• _Provided data_:

■ ■ ■ ■

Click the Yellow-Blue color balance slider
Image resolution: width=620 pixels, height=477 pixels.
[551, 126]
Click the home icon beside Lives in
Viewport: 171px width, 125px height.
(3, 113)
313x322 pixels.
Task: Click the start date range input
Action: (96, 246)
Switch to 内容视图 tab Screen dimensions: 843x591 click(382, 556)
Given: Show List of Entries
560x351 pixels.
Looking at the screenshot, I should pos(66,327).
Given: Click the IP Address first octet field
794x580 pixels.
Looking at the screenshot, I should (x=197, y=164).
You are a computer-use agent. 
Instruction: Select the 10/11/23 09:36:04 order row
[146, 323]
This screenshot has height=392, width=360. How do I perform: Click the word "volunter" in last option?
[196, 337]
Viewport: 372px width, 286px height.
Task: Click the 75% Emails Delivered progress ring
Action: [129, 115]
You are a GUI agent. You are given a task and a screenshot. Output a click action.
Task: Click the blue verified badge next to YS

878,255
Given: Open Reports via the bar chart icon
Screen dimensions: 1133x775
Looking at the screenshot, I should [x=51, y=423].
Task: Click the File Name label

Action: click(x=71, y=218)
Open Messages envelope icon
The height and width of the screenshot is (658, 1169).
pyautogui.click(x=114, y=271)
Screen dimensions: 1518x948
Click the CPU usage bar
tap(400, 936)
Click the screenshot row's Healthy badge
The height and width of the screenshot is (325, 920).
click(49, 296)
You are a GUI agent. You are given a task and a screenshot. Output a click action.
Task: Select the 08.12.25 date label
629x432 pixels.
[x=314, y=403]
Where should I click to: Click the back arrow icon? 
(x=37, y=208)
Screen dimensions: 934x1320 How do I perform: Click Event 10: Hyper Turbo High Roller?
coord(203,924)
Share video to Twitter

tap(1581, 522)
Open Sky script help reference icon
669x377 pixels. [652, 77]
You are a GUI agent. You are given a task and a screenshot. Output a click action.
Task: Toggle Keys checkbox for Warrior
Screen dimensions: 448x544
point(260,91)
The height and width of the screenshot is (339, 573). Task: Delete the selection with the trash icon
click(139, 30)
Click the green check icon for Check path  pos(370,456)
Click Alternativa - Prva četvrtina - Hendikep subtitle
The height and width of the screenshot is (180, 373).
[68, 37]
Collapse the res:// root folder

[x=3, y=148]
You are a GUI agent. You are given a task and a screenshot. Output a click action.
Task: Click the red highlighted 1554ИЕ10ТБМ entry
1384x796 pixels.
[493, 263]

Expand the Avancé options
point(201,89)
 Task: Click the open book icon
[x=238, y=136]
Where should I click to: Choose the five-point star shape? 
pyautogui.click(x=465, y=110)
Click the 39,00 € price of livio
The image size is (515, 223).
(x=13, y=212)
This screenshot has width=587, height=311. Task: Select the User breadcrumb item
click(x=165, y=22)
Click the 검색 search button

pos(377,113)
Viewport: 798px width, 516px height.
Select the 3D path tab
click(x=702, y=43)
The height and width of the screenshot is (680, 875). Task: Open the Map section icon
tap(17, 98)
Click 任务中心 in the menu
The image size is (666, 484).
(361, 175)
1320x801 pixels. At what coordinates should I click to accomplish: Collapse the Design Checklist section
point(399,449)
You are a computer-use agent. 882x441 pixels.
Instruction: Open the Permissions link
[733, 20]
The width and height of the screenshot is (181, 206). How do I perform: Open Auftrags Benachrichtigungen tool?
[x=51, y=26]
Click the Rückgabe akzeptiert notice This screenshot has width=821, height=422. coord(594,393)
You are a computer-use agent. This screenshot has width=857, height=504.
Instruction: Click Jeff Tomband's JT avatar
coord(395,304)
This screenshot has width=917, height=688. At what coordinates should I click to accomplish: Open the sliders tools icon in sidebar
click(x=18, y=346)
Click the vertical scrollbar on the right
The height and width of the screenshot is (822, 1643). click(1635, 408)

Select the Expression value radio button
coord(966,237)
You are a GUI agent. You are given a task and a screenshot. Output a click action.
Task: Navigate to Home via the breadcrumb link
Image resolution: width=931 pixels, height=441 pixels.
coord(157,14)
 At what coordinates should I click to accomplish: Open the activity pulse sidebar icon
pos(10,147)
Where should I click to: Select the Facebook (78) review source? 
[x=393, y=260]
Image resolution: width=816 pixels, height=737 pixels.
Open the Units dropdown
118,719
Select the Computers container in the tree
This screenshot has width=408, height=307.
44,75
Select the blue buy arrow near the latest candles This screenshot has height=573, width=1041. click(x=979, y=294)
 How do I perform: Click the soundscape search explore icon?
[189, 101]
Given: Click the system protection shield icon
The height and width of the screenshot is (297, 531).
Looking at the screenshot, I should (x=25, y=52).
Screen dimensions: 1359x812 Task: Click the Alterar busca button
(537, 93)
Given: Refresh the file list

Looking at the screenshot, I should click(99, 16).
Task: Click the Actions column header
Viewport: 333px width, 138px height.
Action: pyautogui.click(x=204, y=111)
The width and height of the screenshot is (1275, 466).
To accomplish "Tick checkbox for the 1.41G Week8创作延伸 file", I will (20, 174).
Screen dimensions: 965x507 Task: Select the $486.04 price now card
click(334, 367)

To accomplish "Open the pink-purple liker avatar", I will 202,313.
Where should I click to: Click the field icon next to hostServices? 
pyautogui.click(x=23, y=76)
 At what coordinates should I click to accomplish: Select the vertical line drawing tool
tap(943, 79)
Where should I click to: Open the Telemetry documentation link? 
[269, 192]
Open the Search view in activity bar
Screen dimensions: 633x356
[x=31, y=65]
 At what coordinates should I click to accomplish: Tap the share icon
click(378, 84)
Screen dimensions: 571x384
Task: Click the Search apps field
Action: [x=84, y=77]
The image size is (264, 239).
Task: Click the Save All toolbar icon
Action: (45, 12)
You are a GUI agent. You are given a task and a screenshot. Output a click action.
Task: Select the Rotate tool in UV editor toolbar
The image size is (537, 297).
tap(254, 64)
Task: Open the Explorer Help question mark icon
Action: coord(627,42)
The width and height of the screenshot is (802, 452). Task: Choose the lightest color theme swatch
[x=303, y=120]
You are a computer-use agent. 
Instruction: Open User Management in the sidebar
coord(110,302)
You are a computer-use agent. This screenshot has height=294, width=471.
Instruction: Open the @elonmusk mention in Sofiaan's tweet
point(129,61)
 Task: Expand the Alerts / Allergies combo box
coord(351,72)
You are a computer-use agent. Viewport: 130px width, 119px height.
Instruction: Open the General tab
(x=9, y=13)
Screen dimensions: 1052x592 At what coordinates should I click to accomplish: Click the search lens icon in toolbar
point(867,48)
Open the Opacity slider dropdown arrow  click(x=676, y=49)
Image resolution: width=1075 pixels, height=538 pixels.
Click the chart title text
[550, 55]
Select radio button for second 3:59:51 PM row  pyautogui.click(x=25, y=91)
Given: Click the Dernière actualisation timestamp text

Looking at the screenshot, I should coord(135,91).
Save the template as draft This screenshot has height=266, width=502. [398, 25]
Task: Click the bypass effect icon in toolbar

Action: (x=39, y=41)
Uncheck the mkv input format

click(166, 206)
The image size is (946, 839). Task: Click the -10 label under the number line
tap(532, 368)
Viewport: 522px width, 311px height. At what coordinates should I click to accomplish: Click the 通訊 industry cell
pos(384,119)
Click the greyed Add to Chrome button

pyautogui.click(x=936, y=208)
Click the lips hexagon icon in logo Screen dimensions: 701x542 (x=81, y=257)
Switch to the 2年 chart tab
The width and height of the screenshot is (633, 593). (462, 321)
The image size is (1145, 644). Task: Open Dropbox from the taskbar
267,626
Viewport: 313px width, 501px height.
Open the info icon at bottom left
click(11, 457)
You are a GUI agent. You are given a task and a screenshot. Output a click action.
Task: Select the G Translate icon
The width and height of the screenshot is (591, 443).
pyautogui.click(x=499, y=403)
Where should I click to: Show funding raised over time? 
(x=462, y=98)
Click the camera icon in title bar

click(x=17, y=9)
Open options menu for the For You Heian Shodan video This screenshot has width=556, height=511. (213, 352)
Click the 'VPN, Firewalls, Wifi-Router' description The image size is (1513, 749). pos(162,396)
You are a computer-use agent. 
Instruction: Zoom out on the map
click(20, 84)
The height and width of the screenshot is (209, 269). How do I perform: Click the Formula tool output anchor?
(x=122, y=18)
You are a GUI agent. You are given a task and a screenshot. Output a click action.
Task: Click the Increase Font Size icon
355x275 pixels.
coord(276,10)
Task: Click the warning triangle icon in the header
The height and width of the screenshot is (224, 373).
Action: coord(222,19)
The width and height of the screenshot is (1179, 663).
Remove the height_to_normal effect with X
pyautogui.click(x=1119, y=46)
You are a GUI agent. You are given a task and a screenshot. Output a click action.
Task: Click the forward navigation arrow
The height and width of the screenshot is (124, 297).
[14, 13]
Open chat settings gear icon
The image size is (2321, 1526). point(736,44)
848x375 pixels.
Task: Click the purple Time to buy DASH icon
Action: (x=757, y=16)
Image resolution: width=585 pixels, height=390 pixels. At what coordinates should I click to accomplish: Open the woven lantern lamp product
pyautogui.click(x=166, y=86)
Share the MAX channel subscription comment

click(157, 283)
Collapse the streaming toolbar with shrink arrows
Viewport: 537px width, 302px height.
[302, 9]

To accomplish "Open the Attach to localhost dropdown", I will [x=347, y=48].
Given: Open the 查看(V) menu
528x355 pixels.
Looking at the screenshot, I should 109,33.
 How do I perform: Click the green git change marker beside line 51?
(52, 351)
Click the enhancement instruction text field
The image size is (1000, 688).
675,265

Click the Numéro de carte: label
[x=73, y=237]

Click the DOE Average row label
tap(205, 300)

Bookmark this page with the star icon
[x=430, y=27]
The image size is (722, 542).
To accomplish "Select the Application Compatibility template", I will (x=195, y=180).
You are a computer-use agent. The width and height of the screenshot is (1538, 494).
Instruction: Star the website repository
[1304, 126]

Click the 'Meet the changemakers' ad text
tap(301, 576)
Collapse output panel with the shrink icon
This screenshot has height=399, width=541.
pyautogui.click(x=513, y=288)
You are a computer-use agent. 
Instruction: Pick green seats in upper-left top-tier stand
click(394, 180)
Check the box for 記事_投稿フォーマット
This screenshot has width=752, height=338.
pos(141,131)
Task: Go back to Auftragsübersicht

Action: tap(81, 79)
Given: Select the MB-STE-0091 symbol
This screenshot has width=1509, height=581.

■ ■ ■ ■

• _Given task_: Rewrite everything from the start of the records down to the line containing "Action: (96, 246)", replacing "slider" with "control" and leaving the rest unchanged.

• _Result of this task_:
Click the Yellow-Blue color balance control
Image resolution: width=620 pixels, height=477 pixels.
[551, 126]
Click the home icon beside Lives in
Viewport: 171px width, 125px height.
(3, 113)
313x322 pixels.
Task: Click the start date range input
Action: (96, 246)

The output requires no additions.